Distributed Inference with 🤗 Accelerate

Distributed inference is a common use case, especially with natural language processing (NLP) models. Users often want to send a number of different prompts, each to a different GPU, and then get the results back. This also has other cases outside of just NLP, however for this tutorial we will focus on just this idea of each GPU receiving a different prompt, and then returning the results.

The Problem

Normally when doing this, users send the model to a specific device to load it from the CPU, and then move each prompt to a different device.

A basic pipeline using the diffusers library might look something like so:

import torch
import torch.distributed as dist
from diffusers import DiffusionPipeline

pipe = DiffusionPipeline.from_pretrained("runwayml/stable-diffusion-v1-5", torch_dtype=torch.float16)

Followed then by performing inference based on the specific prompt:

def run_inference(rank, world_size):
    dist.init_process_group("nccl", rank=rank, world_size=world_size)
    pipe.to(rank)

    if torch.distributed.get_rank() == 0:
        prompt = "a dog"
    elif torch.distributed.get_rank() == 1:
        prompt = "a cat"

    result = pipe(prompt).images[0]
    result.save(f"result_{rank}.png")

One will notice how we have to check the rank to know what prompt to send, which can be a bit tedious.

A user might then also think that with 🤗 Accelerate, using the Accelerator to prepare a dataloader for such a task might also be a simple way to manage this. (To learn more, check out the relvent section in the Quick Tour)

Can it manage it? Yes. Does it add unneeded extra code however: also yes.

The Solution

With 🤗 Accelerate, we can simplify this process by using the Accelerator.split_between_processes() context manager (which also exists in PartialState and AcceleratorState). This function will automatically split whatever data you pass to it (be it a prompt, a set of tensors, a dictionary of the prior data, etc.) across all the processes (with a potential to be padded) for you to use right away.

Let’s rewrite the above example using this context manager:

from accelerate import PartialState  # Can also be Accelerator or AcceleratorState
from diffusers import DiffusionPipeline

pipe = DiffusionPipeline.from_pretrained("runwayml/stable-diffusion-v1-5", torch_dtype=torch.float16)
distributed_state = PartialState()
pipe.to(distributed_state.device)

# Assume two processes
with distributed_state.split_between_processes(["a dog", "a cat"]) as prompt:
    result = pipe(prompt).images[0]
    result.save(f"result_{distributed_state.process_index}.png")

And then to launch the code, we can use the 🤗 Accelerate:

If you have generated a config file to be used using accelerate config:

accelerate launch distributed_inference.py

If you have a specific config file you want to use:

accelerate launch --config_file my_config.json distributed_inference.py

Or if don’t want to make any config files and launch on two GPUs:

Note: You will get some warnings about values being guessed based on your system. To remove these you can do accelerate config default or go through accelerate config to create a config file.

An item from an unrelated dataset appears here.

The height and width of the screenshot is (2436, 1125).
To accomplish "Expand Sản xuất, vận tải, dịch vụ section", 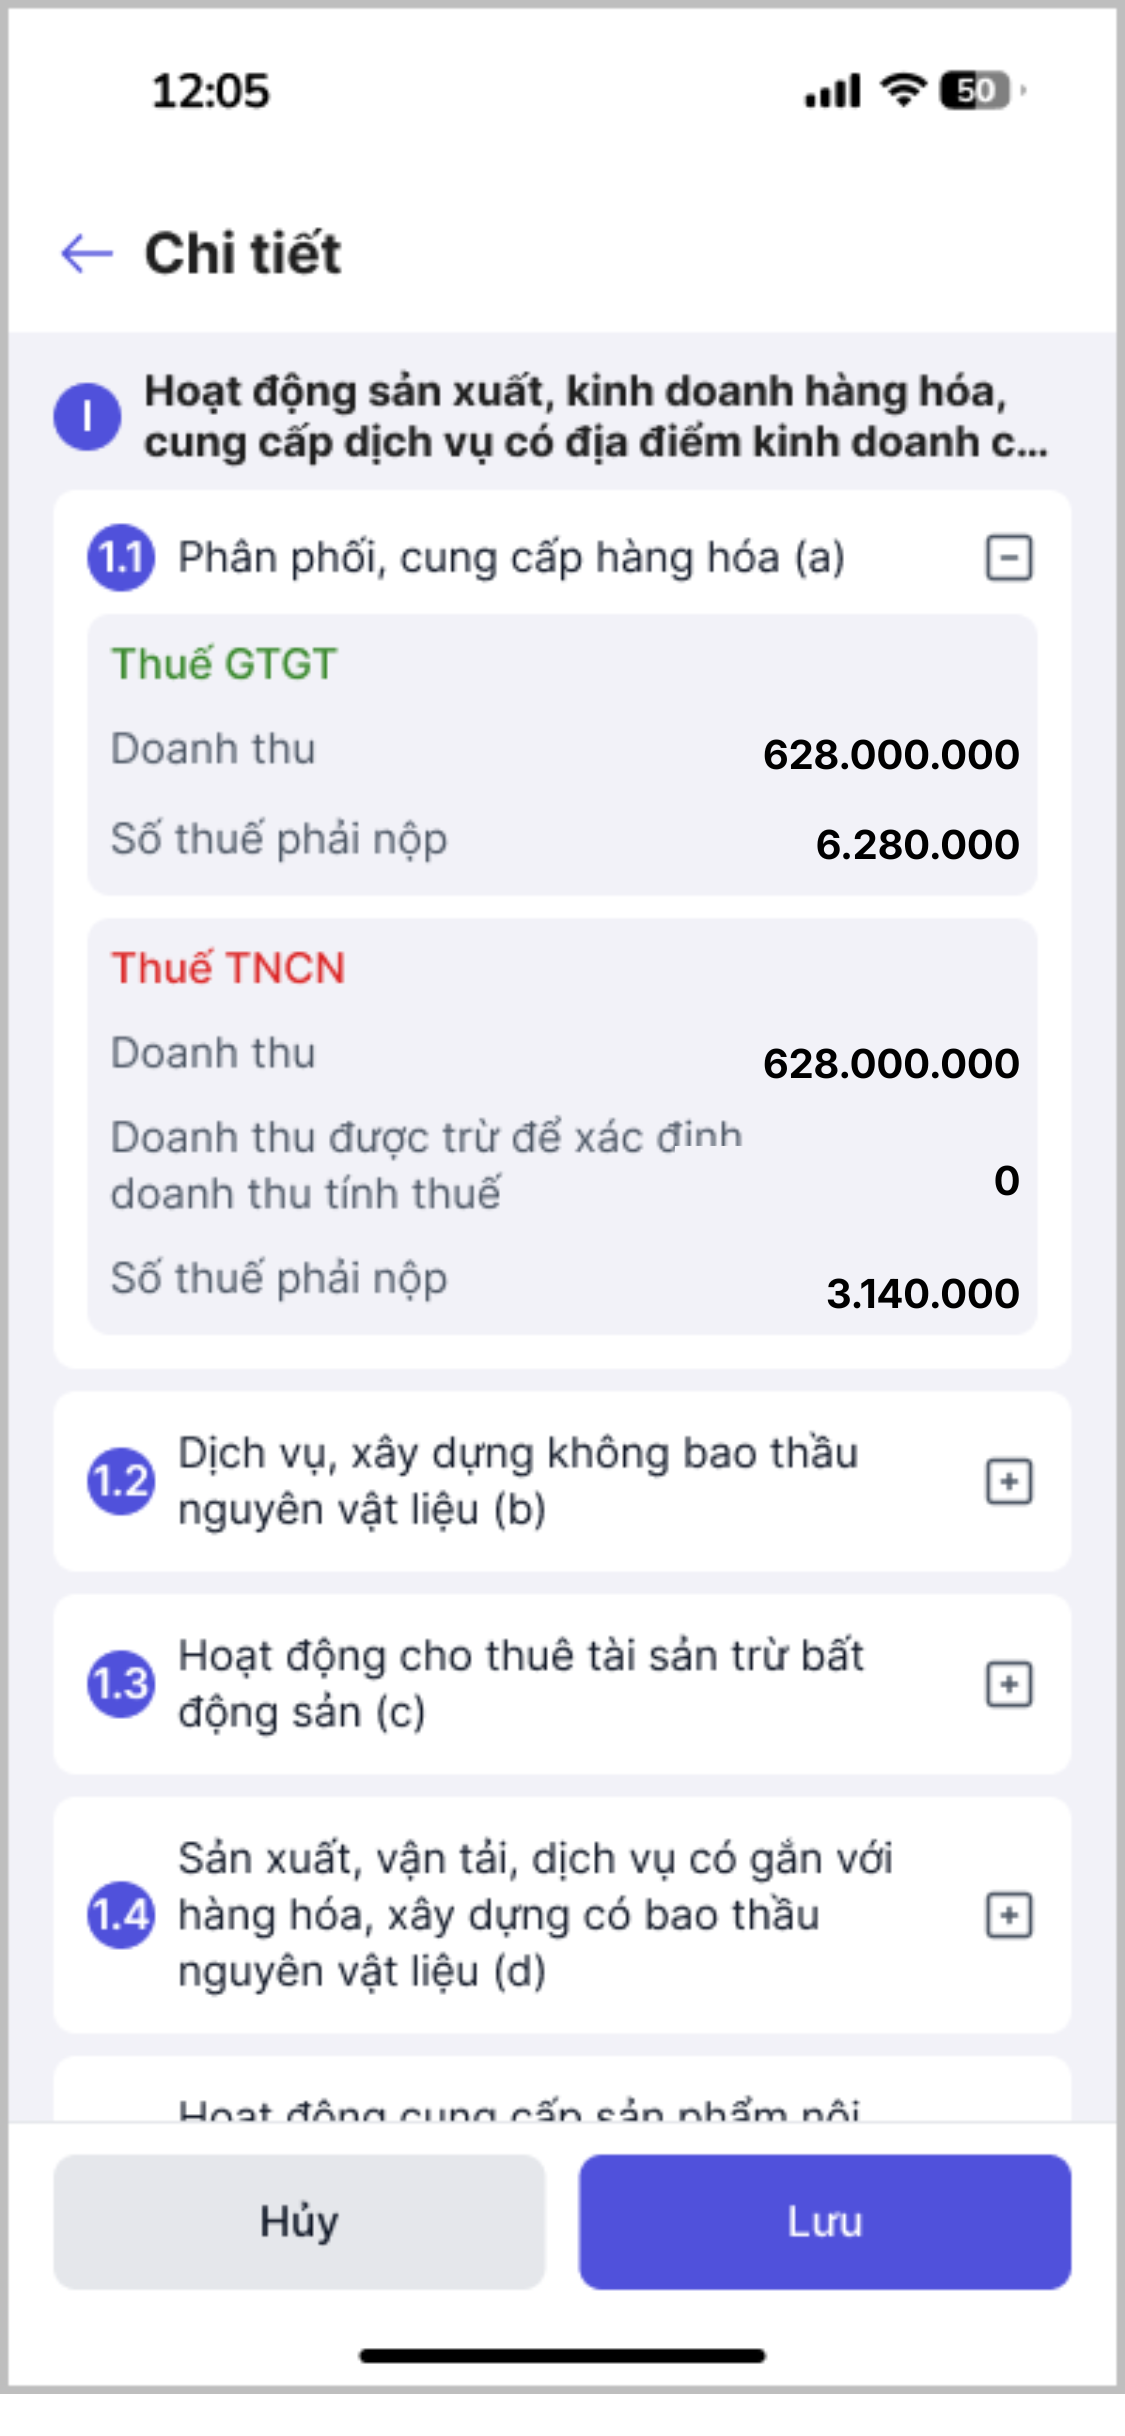I will (x=1009, y=1915).
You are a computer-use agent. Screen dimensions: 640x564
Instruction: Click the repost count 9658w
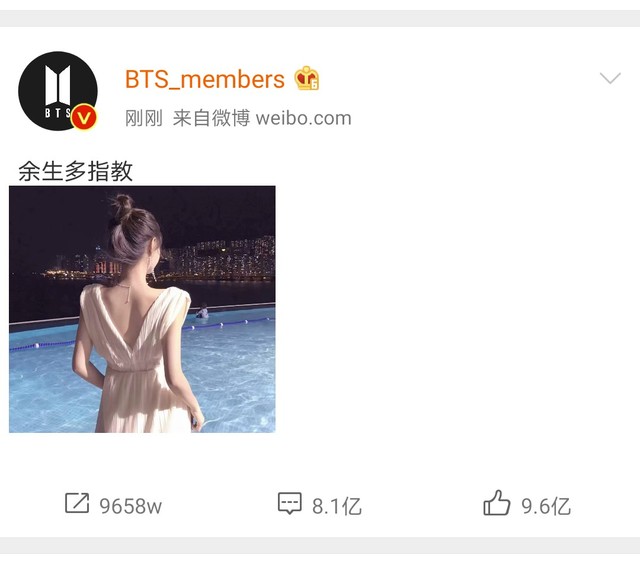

accelerate launch --num_processes 2 distributed_inference.py

We’ve now reduced the boilerplate code needed to split this data to a few lines of code quite easily.

But what if we have an odd distribution of prompts to GPUs? For example, what if we have 3 prompts, but only 2 GPUs?

Under the context manager, the first GPU would receive the first two prompts and the second GPU the third, ensuring that all prompts are split and no overhead is needed.

However, what if we then wanted to do something with the results of all the GPUs? (Say gather them all and perform some kind of post processing) You can pass in apply_padding=True to ensure that the lists of prompts are padded to the same length, with extra data being taken from the last sample. This way all GPUs will have the same number of prompts, and you can then gather the results.

This is only needed when trying to perform an action such as gathering the results, where the data on each device needs to be the same length. Basic inference does not require this.

For instance:

from accelerate import PartialState  # Can also be Accelerator or AcceleratorStaet
from diffusers import DiffusionPipeline

pipe = DiffusionPipeline.from_pretrained("runwayml/stable-diffusion-v1-5", torch_dtype=torch.float16)
distributed_state = PartialState()
pipe.to(distributed_state.device)

# Assume two processes
with distributed_state.split_between_processes(["a dog", "a cat", "a chicken"], apply_padding=True) as prompt:
    result = pipe(prompt).images

On the first GPU, the prompts will be ["a dog", "a cat"], and on the second GPU it will be ["a chicken", "a chicken"]. Make sure to drop the final sample, as it will be a duplicate of the previous one.